§ **PASSAGE SHOWN**:
· · · ·

Agatha Christie. Towards Zero in The Mousetrap and Other Plays (1978) Adapted from the novel of the same name, the play moves briskly through the plot. The characters are well enough defined for good actors to give them credibility, even though their speech is not well-differentiated (Christie’s dialogue is true to class, but only vaguely evokes the individual). The stage directions are for a director, not a reader, and so they interfere; I have a hard time with “moves above table,” etc.
Apparently amateur drama groups love Christie plays, and one can see why. They are “stagey”, though usually not in the bad sense of that word. Christie liked dramatic endings to scenes; she loves to drop the curtain on a plot point. Even the endings depend on a few lines of dialogue and action in the last two minutes or so. Her plays don’t wind down, they end with a bang. I don’t especially like a play that has a punch line, but many people do. Her plays for the most part are box office successes. Christie also likes realistic sets, “natural” props, and so on, and takes great care in describing them. In other words, they are the kinds of plays that people who like a good story will enjoy; but I doubt I would like them much; they are weak theatre. I can’t imagine these plays working on a bare stage, but it might be fun to try. As for the stories themselves: the scripts make it even clearer that Christie had a strong sentimental streak in her. These plays are romantic love stories with crime as the spoiler of true love’s deserved happiness.

· · · ·

§ **DATA LINES**:
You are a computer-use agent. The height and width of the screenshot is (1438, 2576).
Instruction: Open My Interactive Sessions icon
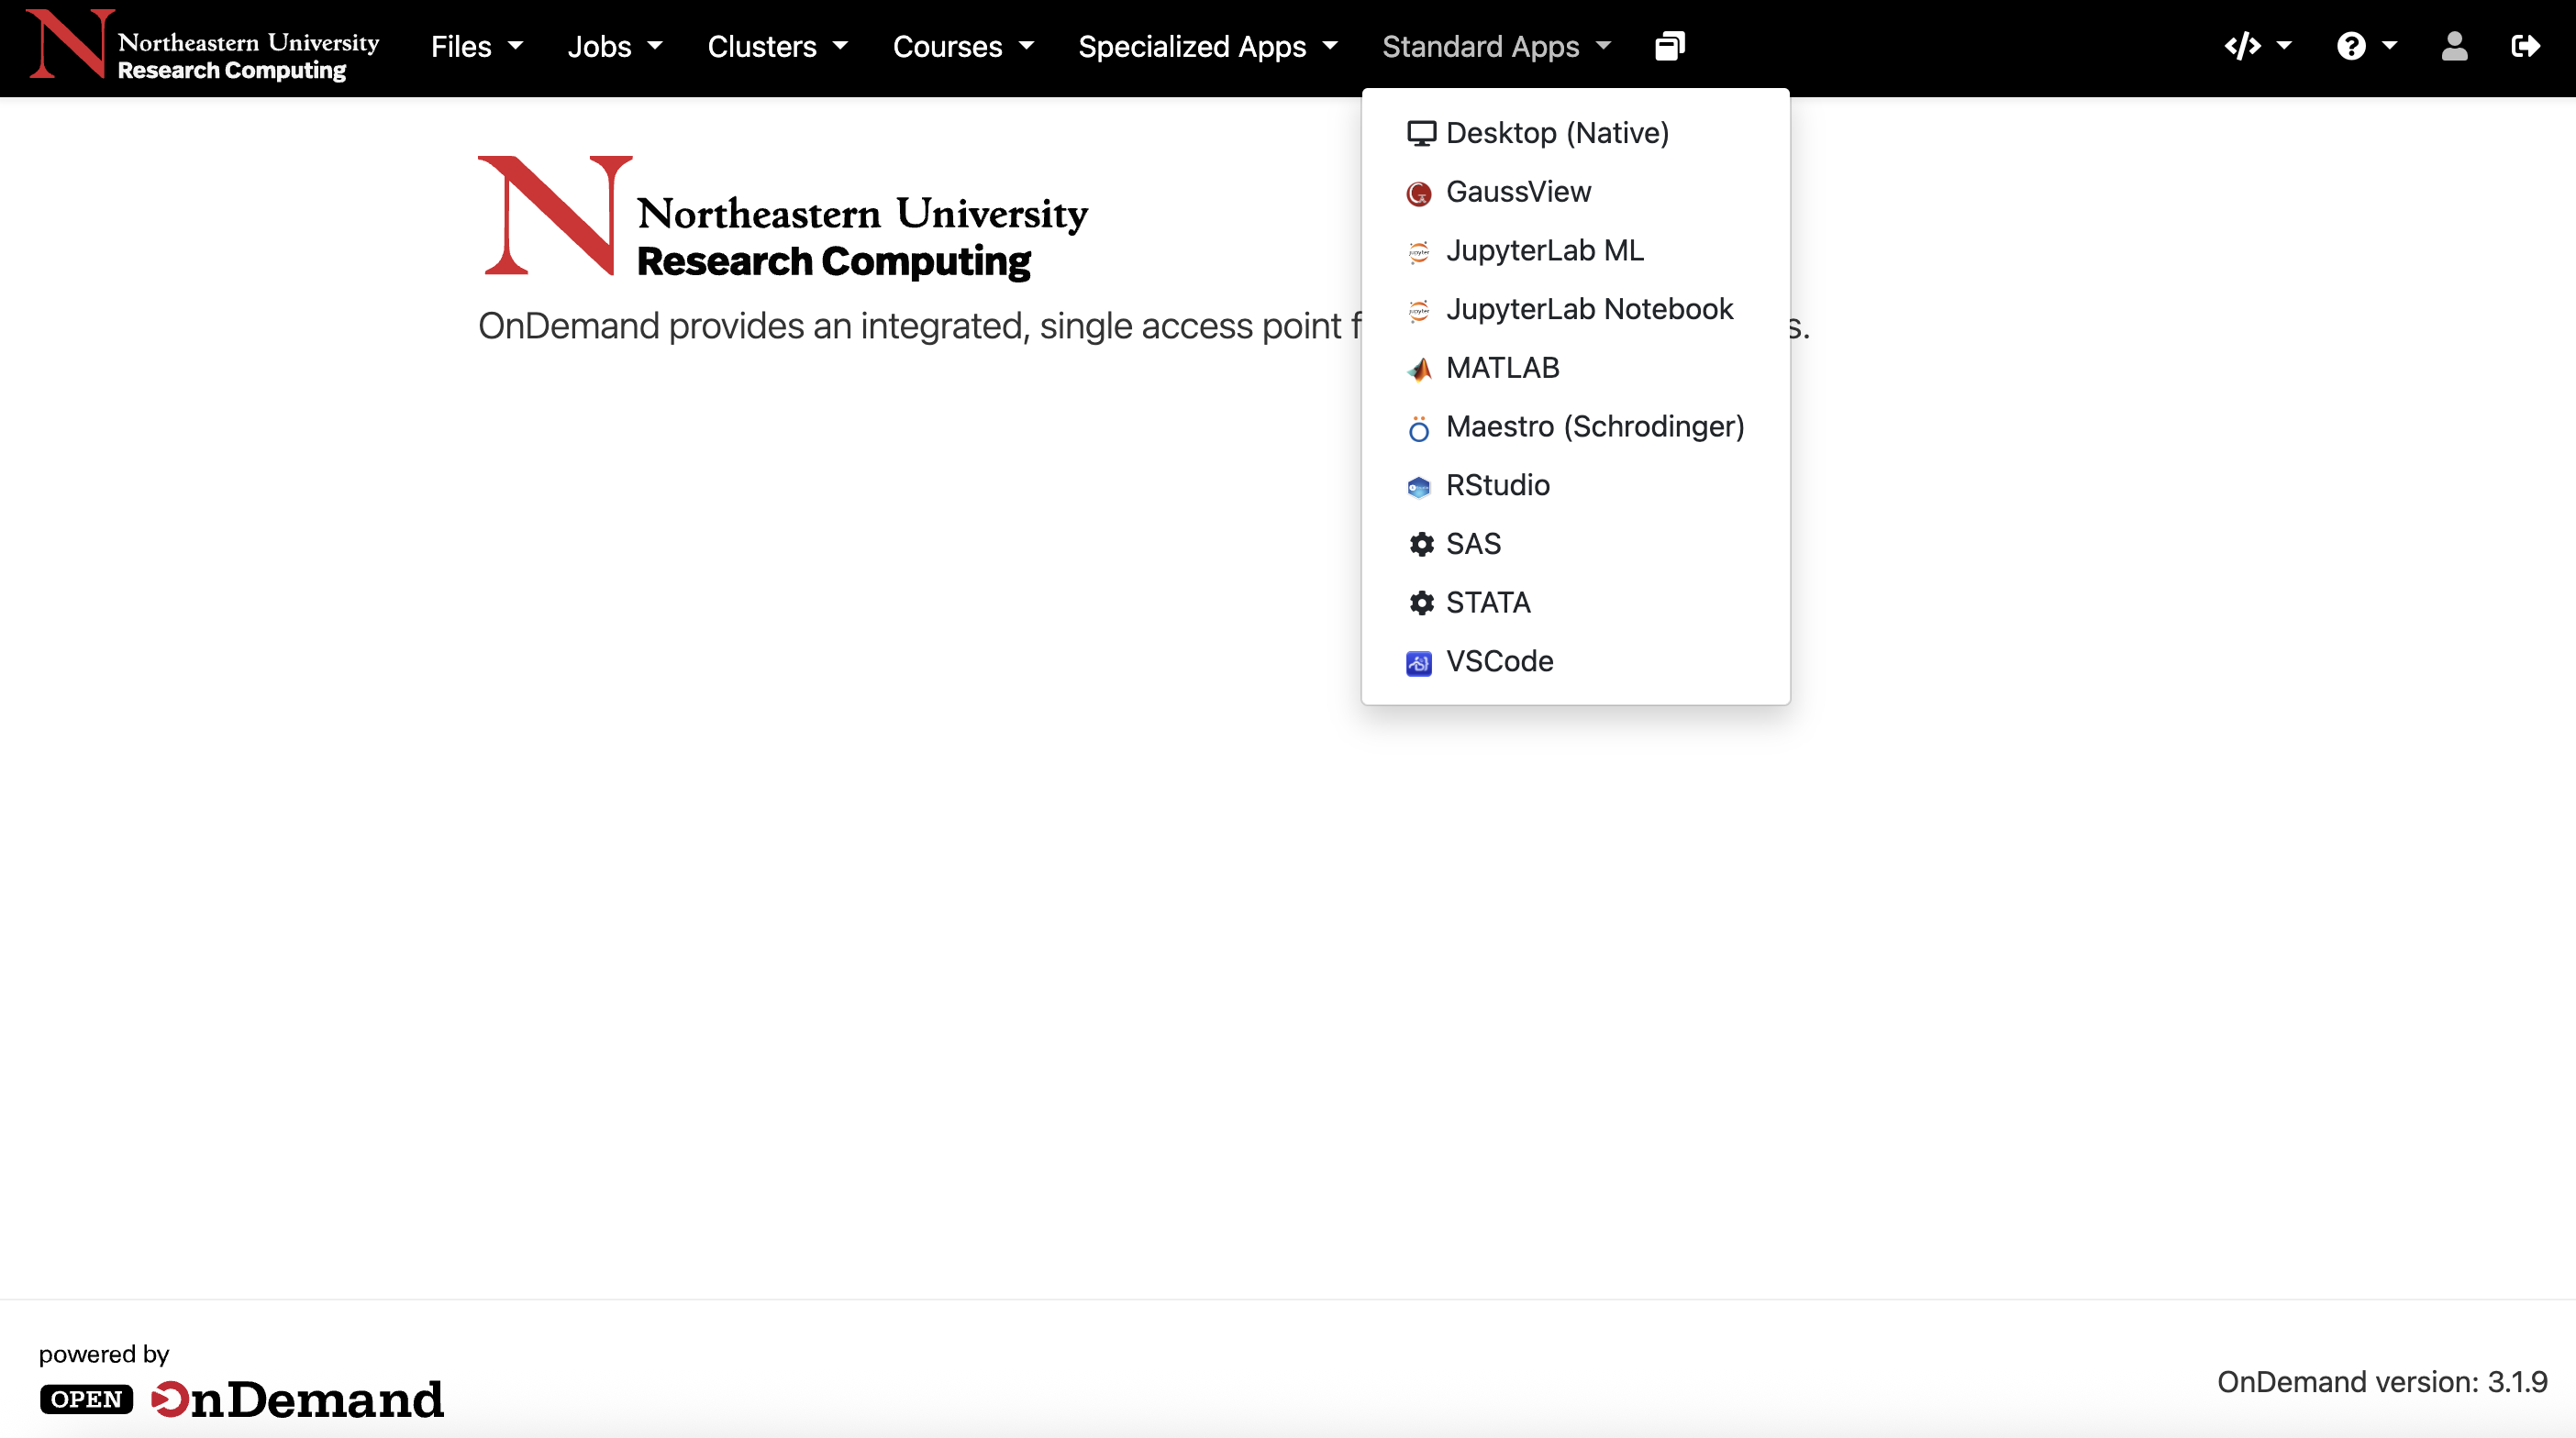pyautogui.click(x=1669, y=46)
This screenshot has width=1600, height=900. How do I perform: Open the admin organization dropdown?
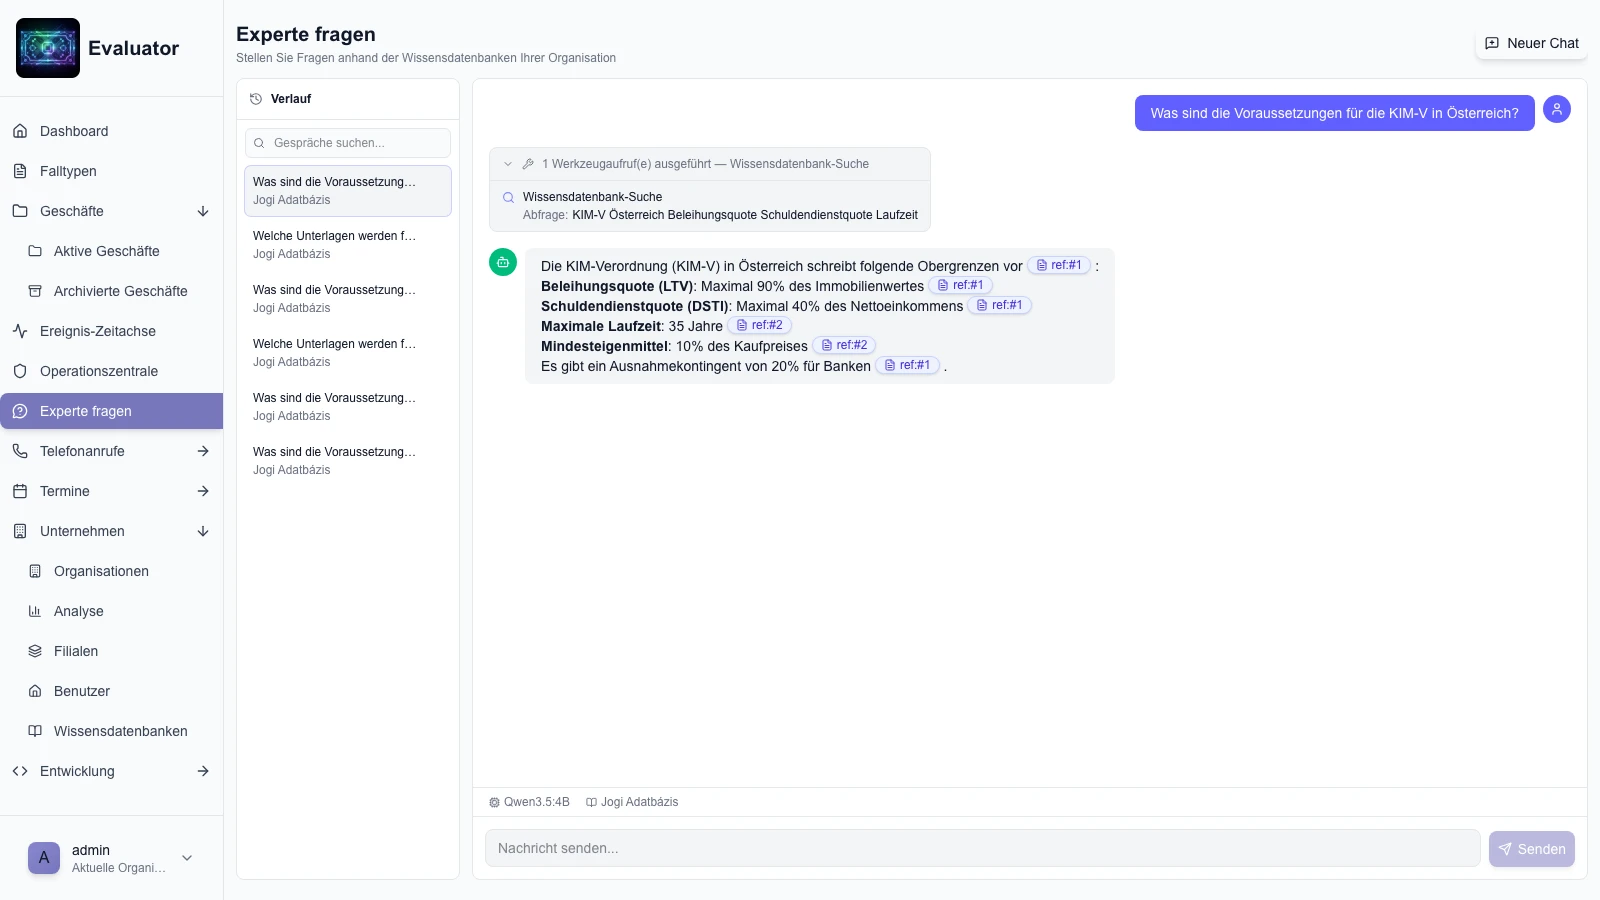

· · · ·

§ **JOBS**:
1. According to the review of Towards Zero, what does Christie like or love in her plays? List every such item.
2. Answer these questions from the review of Towards Zero:
(a) What was the play adapted from?
(b) Who are the stage directions written for?
(c) What do the scripts make even clearer about Christie?
Work from the text alone, not from the material.

§ **IN RESPONSE**:
1.
- Dramatic endings to scenes
- Dropping the curtain on a plot point
- Realistic sets
- "Natural" props

2.
(a) The novel of the same name.
(b) A director, not a reader.
(c) That she had a strong sentimental streak in her.